- _Set task A_: Check each statement against the forum post about a seg-fault in C code and answer yes or no, quoting the words of the post that decide it: (i) the seg-faults always happened inside qsort(); (ii) touching "stuff" immediately before qsort caused a crash; (iii) the writer had not yet fixed the bug.

[plt-scheme] Interesting Seg-Fault Interfacing With C Code
Hello,
Is it possible for a GC to run while in the dynamic extent of a C
extension without a call to SCHEME_USE_FUEL(...), scheme_malloc_...(),
scheme_...(), etc, under 3m? I had what appeared to be a seg-fault
related to 3m GC problems in interfacing with C code (I have now fixed
the bug, as I will explain below), and one possible explanation is
that some objects were being moved "between" calls into the runtime.
The code I had before fixing the bug looked like this:
void do_something() {
/* Register stuff for GC. */
/* Manipulate stuff a lot, calling SCHEME_USE_FUEL(1) occasionally.
*/
qsort(stuff, stuff_len, sizeof(stuff_t),
function_which_does_not_call_scheme);
/* Manipulate stuff some more, more SCHEME_USE_FUEL(1), etc. */
/* Un-register stuff for GC. */
}
and I would get seg-faults (within an hour of CPU time, but after
*many* successful trips through the code), always inside qsort() (the
C library function). This was suspicious to me, because qsort was the
only part of my code that was not instrumented by XForm.
Looking in GDB, the segfaults were due to following pointers outside
allocated memory, exactly as if the memory for "stuff" had been moved
by the GC during the extent of the qsort call. However, accessing
"stuff" immediately before and after qsort caused no problem (i.e.

- _Listing_:
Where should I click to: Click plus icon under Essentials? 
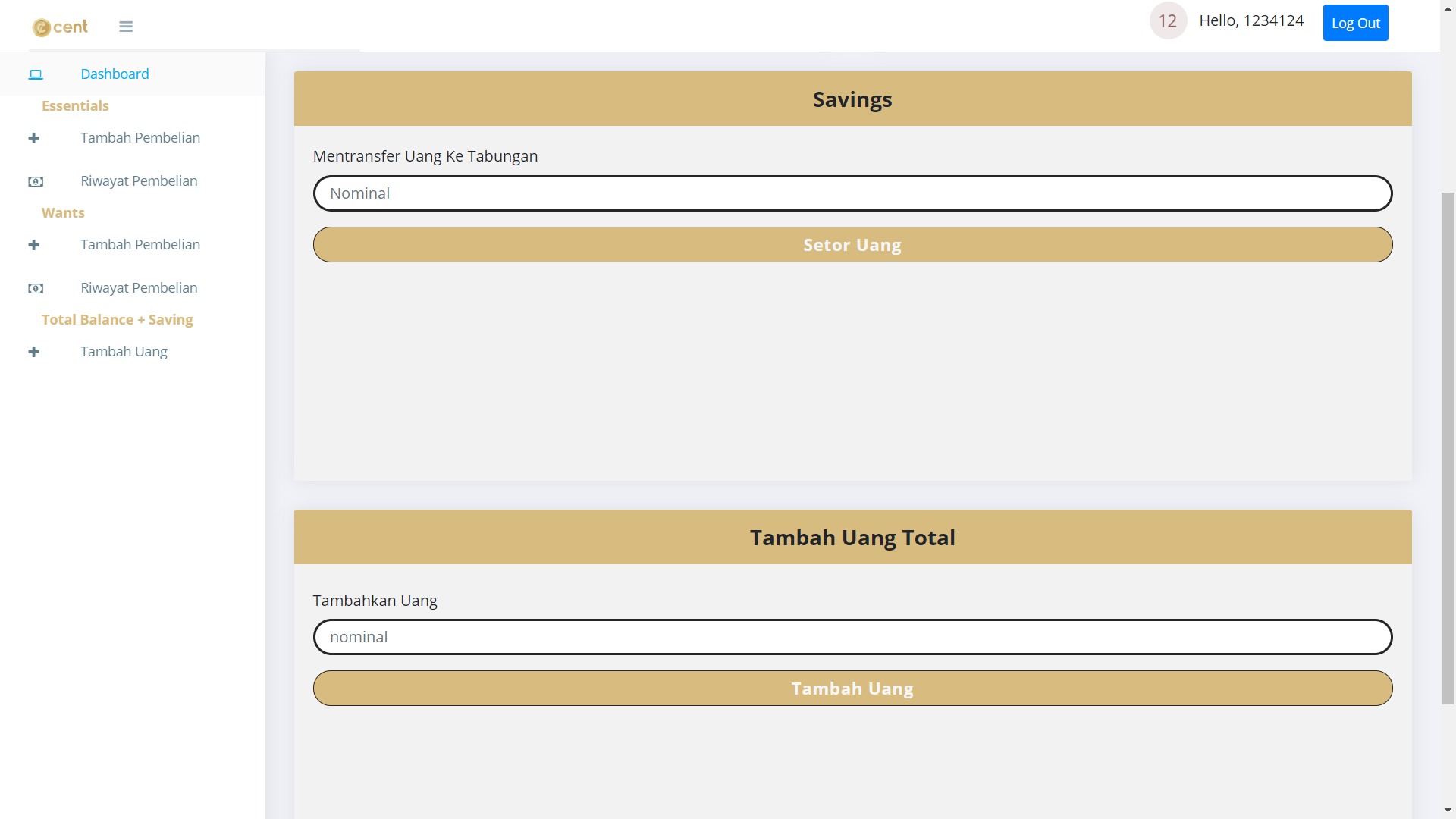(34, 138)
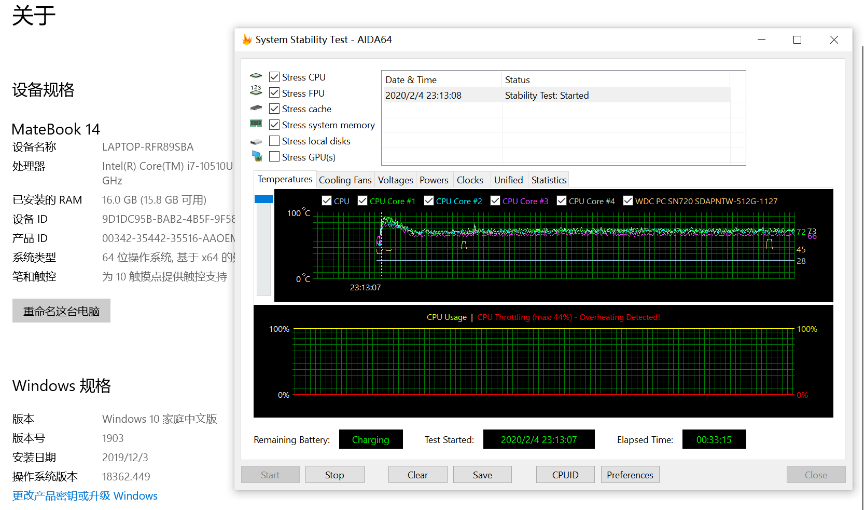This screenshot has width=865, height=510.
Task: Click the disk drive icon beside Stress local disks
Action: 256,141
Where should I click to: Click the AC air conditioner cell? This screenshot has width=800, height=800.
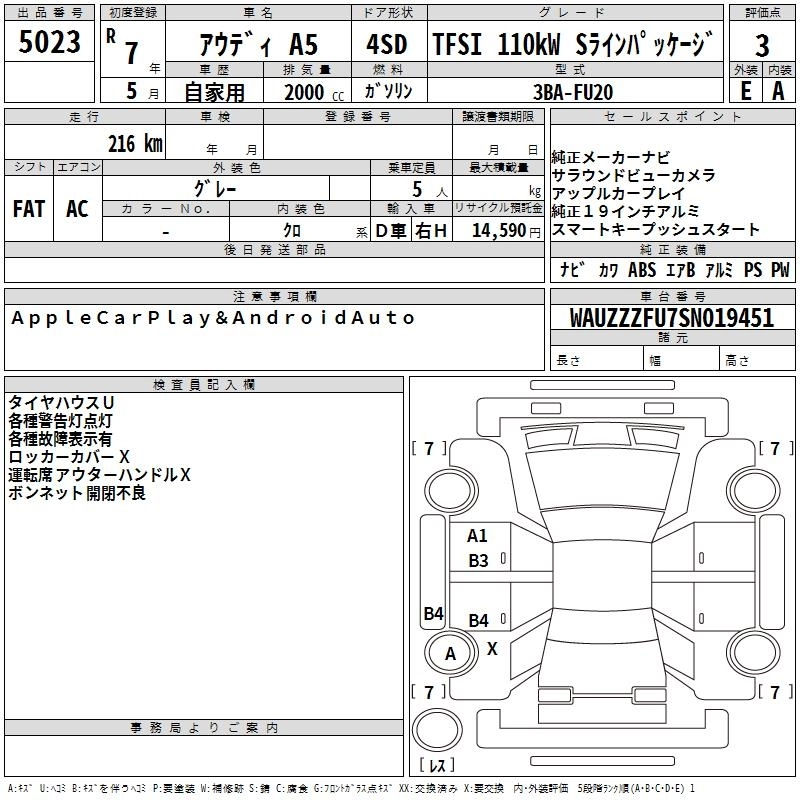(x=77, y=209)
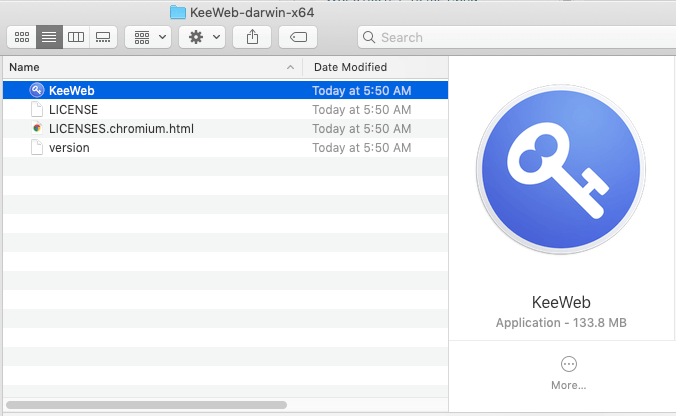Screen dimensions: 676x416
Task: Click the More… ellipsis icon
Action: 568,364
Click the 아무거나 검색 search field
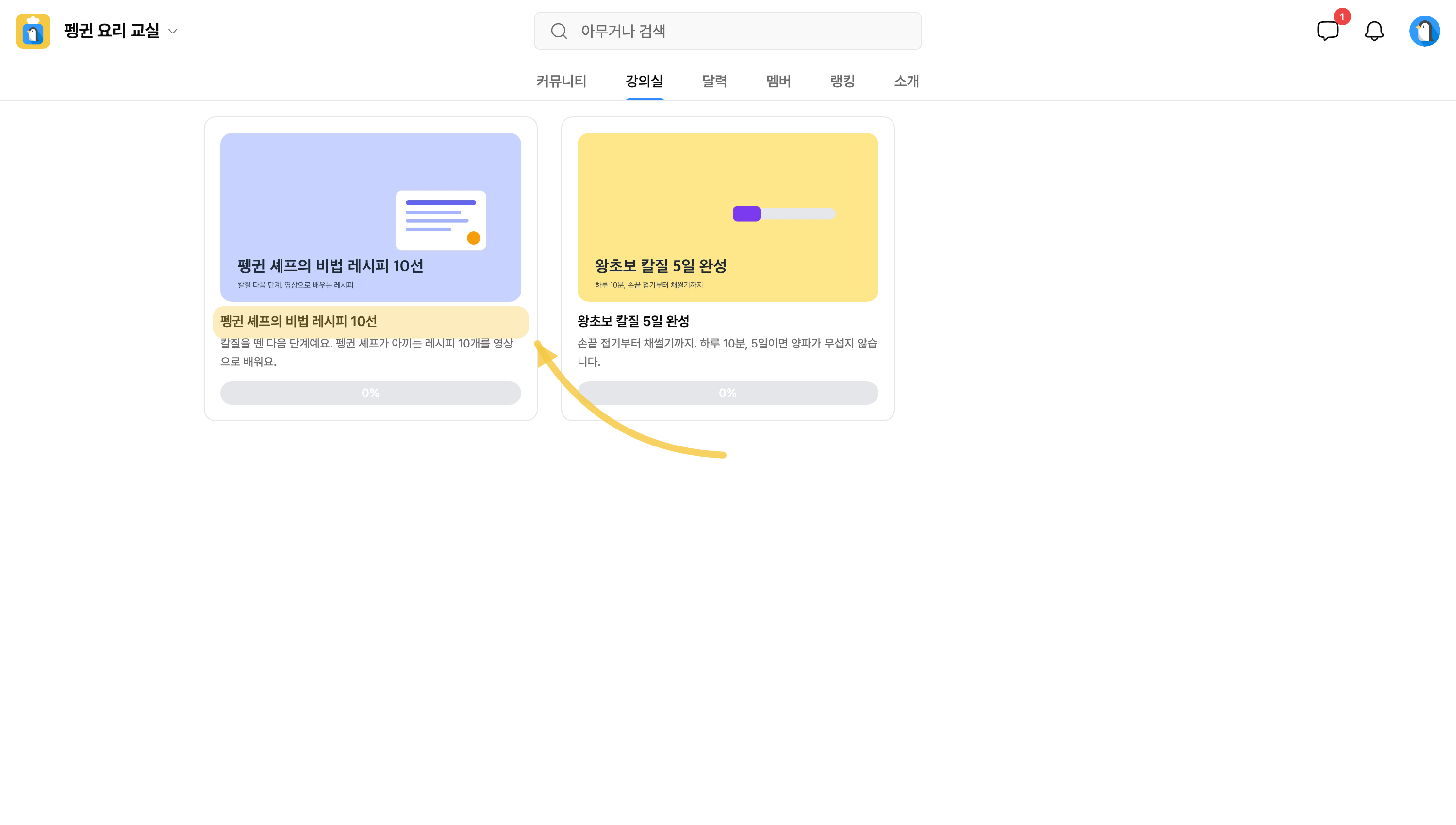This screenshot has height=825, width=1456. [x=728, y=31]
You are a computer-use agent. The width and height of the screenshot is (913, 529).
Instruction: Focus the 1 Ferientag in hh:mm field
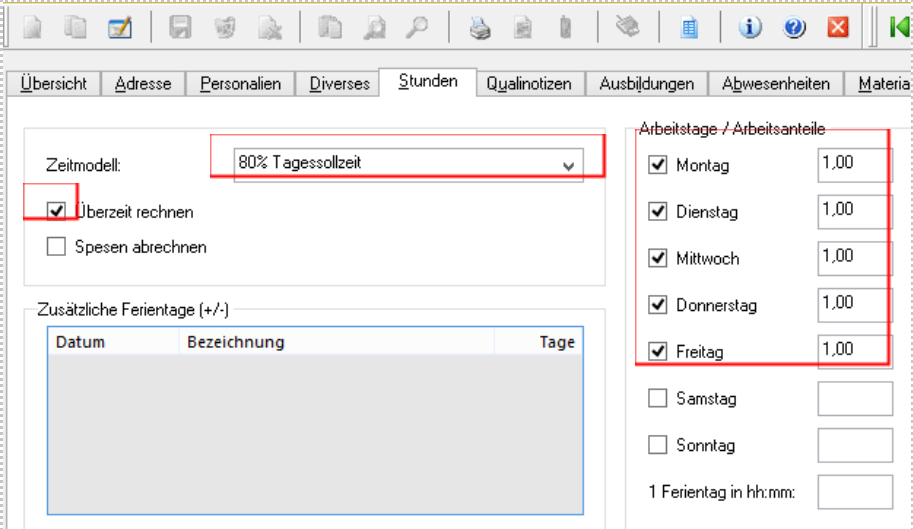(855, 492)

- _Set task B_: Copy word for word the stretch of the entries from the line containing "Click the 아무거나 검색 search field" through the end of the entries, omitting the pictures.

- _Full answer A_:
(i) Yes: "always inside qsort() (the C library function)"
(ii) No: "accessing "stuff" immediately before and after qsort caused no problem"
(iii) No: "I have now fixed the bug"

- _Full answer B_:
Click the 아무거나 검색 search field
This screenshot has height=825, width=1456. [x=728, y=31]
You are a computer-use agent. The width and height of the screenshot is (913, 529).
Instruction: Focus the 1 Ferientag in hh:mm field
(855, 492)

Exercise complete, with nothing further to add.